Clients or Citizens?

In yesterday's massive pile of pony manure, the universally maligned healthcare summit at Blair House, there was indeed a buried pony. Here is said pony: the six minutes of Paul Ryan explaining with laser-like sharpness exactly what ails ObamaCare:




Ryan wasted not a word and neglected not a salient point, in our view. Everything he said about the financing is utterly and totally true, and it does no good to note that both parties have from time to time hidden the costs of their initiatives with budget tricks. The truth is out there, and this is the truth.

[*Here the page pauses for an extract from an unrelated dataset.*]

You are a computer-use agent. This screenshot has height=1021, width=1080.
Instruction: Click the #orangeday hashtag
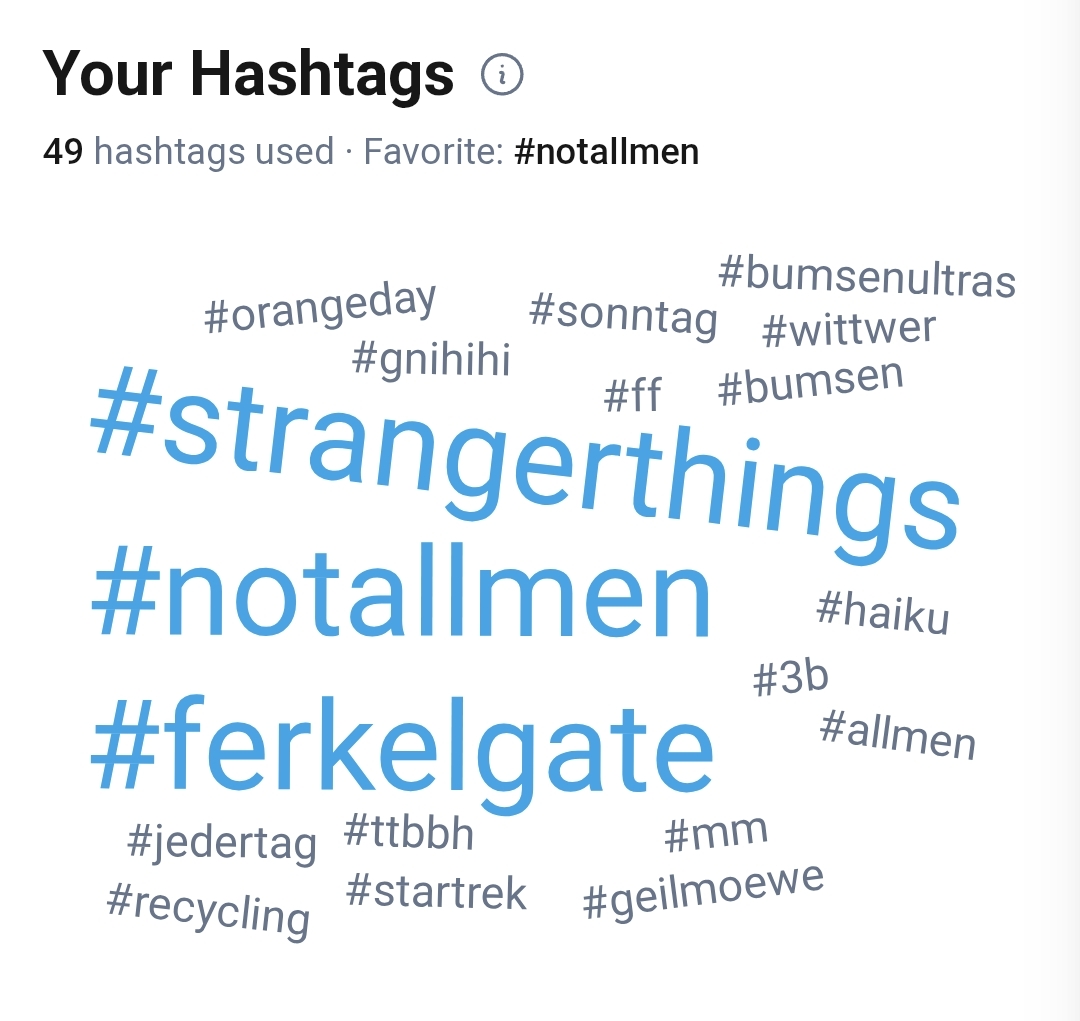[x=320, y=308]
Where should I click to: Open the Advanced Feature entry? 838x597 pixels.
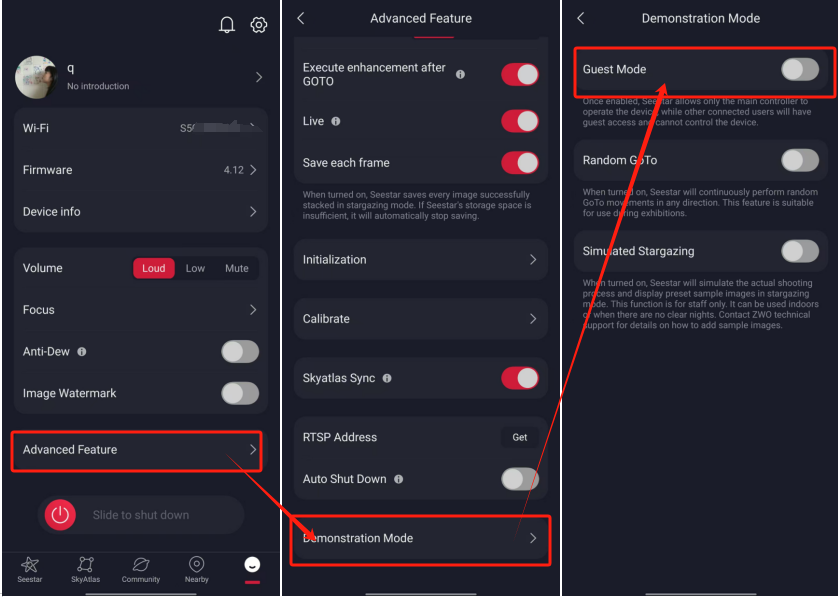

But amidst the costs of ObamaCare, Ryan also nicely lays out why Rs insist that this bill needs to be done over entirely. Republicans disagree with the fundamental premise of ObamaCare because they have a fundamentally different view of the body politic. Ryan makes this his pointed conclusion: that the essential difference between Ds and Rs on this issue is that Ds want the government to control costs and Rs want people to control costs.

The difference in effectiveness between fiat price controls and markets setting costs by supply and demand is well enough known not to need repetition. Need we cite the fact that those small segments of the medical industry where government subsidies do not play a role--like laser vision correction and cosmetic surgery--are also those where actual cost competition is strongly at work?

As a handy heuristic and mnemonic device, we recommend the following: Democrats regard Americans as clients. Republicans regard them as citizens.

This difference is so vivid and deeply ingrained in both parties that BHO at one point yesterday remarked that health insurance coverage must be first-dollar coverage because otherwise people won't go to the doctor. His Americans are clients who need care, not citizens who make decisions.

Oddly enough, Hollywood has a movie coming out in which a character loudly proclaims that because BHO is President, "We make decisions." Let's hope so.

SWNIDish postscript: If the election were held today, we would vote for Paul Ryan for President. We like what we saw in those six minutes.

Update: IBD notes what we note: Ryan lays out the facts, and BHO does not rebut them.

2 comments:

Anonymous said...

I find it interesting to note that often times the "R" Presidents can only pass "D" ideas and the "D" Presidents can only pass "R" ideas. NAFTA being one example, medicare drug benefit being another.

I wonder if BHO tried the "R" ideas how far it would go?

Q

Jon A. Alfred E. Michael J. Wile E. SWNID said...

Anon, we too note with some curiosity that many legislative achievements are results of compromise when government is divided. To your list we'd add welfare reform, No Child Left Behind, and Reagan's tax cuts and defense buildup.

We are confident that if BHO got behind R ideas or Wyden-Bennett, still an genuinely bipartisan approach that has the chance to "work," he'd get a bill to sign. We believe that he refuses to do so, either too convinced of the transparent correctness of his own position, too beholden to his sponsors on the left, including labor unions, or both.